[begin Extracted data]
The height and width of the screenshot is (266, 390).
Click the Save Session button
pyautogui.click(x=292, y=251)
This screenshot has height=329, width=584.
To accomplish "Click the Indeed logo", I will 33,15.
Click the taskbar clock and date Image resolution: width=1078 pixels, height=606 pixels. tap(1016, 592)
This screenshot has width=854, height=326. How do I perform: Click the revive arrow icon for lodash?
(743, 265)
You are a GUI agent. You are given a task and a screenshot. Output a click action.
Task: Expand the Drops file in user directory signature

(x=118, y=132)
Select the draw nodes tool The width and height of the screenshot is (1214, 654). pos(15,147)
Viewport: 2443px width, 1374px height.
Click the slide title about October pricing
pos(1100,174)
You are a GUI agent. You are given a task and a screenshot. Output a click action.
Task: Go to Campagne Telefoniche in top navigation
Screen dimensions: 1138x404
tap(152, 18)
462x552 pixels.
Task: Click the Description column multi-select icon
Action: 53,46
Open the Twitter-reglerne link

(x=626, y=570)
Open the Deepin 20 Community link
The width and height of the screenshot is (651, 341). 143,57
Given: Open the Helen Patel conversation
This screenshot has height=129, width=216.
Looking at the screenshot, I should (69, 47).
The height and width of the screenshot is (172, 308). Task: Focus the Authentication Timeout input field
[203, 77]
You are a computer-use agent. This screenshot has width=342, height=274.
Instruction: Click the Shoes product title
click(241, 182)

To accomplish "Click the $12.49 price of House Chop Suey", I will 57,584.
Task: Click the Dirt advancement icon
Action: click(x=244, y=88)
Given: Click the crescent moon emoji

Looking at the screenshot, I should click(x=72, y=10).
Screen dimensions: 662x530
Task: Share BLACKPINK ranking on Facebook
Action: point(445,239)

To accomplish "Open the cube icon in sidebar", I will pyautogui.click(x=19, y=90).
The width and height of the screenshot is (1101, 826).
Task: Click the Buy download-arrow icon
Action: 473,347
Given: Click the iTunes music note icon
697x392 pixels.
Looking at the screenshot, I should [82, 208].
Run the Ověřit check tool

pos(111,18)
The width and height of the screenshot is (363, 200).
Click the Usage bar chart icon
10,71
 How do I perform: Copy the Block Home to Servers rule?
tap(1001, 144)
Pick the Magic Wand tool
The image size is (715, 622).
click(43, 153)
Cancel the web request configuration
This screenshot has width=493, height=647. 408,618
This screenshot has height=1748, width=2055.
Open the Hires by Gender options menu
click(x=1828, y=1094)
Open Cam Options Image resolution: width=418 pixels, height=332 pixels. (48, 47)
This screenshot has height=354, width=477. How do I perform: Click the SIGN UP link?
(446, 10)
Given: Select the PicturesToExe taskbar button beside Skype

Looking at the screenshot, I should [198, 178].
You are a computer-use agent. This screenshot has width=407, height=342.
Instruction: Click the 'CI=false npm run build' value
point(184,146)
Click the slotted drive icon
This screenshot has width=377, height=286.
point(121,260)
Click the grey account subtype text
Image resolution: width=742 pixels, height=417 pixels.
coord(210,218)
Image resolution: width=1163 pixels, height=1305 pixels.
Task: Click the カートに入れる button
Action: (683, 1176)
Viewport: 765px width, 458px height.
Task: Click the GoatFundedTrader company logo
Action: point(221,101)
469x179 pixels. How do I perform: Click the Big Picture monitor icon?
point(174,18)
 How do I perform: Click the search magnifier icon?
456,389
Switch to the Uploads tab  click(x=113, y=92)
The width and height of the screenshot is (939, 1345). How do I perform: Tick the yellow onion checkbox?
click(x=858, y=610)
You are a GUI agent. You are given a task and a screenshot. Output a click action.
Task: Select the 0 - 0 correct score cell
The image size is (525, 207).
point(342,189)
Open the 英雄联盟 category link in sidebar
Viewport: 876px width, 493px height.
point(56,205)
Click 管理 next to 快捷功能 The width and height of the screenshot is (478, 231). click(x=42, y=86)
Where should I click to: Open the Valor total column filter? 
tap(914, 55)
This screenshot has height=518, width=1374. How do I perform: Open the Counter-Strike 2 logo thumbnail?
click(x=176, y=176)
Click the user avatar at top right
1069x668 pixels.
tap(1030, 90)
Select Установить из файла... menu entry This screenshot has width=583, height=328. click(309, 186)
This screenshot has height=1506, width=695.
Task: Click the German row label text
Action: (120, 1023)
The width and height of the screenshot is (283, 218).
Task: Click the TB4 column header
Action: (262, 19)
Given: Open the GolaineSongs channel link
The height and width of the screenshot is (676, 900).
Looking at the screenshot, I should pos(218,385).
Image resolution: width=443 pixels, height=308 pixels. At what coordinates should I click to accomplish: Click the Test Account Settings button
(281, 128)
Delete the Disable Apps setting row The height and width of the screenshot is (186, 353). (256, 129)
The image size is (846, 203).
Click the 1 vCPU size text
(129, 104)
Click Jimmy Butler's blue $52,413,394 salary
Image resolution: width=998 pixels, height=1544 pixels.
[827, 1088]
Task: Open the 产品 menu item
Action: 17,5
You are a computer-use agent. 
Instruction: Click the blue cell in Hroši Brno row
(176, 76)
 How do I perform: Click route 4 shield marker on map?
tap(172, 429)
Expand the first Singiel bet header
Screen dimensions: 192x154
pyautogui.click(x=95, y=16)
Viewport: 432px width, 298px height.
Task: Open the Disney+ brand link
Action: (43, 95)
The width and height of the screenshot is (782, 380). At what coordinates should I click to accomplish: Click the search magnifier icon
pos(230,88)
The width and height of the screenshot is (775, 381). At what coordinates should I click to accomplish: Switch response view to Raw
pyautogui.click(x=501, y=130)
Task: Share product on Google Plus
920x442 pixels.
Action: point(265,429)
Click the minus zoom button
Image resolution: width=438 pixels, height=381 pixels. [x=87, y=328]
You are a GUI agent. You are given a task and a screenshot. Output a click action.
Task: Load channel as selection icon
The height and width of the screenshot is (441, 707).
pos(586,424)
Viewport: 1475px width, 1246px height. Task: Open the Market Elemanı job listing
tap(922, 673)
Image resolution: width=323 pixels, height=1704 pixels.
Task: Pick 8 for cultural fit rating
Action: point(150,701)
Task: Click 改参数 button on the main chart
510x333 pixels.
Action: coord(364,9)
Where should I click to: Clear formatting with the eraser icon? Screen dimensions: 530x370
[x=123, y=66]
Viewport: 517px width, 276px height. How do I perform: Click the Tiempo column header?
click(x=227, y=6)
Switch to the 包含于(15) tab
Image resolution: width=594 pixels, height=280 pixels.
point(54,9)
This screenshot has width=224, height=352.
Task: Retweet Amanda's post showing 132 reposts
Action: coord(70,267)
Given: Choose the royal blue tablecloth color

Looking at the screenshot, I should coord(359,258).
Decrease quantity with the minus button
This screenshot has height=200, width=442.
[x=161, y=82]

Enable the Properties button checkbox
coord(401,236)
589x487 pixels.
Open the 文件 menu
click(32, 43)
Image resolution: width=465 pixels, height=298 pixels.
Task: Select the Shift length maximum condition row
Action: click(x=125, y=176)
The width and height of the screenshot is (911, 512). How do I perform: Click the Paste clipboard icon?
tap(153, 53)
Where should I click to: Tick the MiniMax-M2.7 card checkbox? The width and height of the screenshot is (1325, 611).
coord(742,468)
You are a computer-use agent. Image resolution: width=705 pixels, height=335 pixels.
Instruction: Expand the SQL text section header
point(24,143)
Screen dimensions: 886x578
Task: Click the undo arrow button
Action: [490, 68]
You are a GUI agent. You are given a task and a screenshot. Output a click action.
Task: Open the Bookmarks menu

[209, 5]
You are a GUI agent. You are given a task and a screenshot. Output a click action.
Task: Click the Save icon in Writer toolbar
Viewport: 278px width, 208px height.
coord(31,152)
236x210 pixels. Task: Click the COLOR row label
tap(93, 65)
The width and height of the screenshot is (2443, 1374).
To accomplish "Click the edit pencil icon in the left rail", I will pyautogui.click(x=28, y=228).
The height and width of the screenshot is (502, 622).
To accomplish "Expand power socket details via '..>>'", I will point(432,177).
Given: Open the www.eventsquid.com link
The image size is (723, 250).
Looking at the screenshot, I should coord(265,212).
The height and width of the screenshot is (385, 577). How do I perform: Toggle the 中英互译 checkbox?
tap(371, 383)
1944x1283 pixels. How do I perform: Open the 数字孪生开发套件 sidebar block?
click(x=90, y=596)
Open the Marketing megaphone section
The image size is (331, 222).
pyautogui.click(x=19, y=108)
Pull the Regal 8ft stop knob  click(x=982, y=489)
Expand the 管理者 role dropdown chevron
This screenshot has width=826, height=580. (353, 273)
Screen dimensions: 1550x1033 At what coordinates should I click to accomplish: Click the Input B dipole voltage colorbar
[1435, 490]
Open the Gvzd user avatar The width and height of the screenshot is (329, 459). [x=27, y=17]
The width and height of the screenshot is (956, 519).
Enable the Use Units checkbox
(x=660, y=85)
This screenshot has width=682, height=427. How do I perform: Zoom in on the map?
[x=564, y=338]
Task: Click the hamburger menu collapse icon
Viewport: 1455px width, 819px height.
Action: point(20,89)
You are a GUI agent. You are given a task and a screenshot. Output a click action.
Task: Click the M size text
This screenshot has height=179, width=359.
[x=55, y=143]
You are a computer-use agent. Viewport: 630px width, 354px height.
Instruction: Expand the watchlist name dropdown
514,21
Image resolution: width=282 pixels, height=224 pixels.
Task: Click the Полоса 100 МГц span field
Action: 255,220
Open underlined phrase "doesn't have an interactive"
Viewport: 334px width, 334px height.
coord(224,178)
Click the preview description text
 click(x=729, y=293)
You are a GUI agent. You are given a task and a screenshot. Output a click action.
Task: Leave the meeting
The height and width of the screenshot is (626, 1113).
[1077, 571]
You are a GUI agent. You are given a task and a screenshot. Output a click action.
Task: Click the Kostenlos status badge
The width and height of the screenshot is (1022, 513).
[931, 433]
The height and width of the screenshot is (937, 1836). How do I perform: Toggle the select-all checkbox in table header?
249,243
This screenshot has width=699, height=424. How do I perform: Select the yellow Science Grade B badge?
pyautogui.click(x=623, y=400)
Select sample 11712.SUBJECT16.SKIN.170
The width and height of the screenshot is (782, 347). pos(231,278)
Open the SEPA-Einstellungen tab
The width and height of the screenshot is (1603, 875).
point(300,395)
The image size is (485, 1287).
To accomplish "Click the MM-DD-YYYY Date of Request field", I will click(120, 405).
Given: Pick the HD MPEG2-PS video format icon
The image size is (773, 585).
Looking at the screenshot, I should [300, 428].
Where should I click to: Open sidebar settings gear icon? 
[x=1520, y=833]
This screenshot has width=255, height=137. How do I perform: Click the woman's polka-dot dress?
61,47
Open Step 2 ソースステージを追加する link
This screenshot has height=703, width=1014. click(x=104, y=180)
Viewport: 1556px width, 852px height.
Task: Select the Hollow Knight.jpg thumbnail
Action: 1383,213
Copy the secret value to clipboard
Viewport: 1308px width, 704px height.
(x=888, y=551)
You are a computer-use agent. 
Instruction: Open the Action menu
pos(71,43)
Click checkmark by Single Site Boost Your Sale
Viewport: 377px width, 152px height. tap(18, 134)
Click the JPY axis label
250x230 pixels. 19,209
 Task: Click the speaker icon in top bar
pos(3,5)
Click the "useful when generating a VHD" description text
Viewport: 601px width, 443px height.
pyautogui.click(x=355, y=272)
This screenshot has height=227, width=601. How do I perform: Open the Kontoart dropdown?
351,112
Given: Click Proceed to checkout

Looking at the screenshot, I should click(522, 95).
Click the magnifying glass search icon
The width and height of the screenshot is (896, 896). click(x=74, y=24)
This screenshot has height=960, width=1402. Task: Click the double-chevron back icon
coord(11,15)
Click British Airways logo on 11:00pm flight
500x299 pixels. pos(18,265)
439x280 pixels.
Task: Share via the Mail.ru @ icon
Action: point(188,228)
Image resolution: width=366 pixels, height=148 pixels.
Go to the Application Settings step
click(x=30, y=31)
[end Extracted data]
■ The problem: Set down exactly the lines that begin with the line containing "Select Установить из" and end with the line containing "Task: Click the TB4 column header", both included.

■ Expected output:
Select Установить из файла... menu entry This screenshot has width=583, height=328. click(309, 186)
This screenshot has height=1506, width=695.
Task: Click the German row label text
Action: (120, 1023)
The width and height of the screenshot is (283, 218).
Task: Click the TB4 column header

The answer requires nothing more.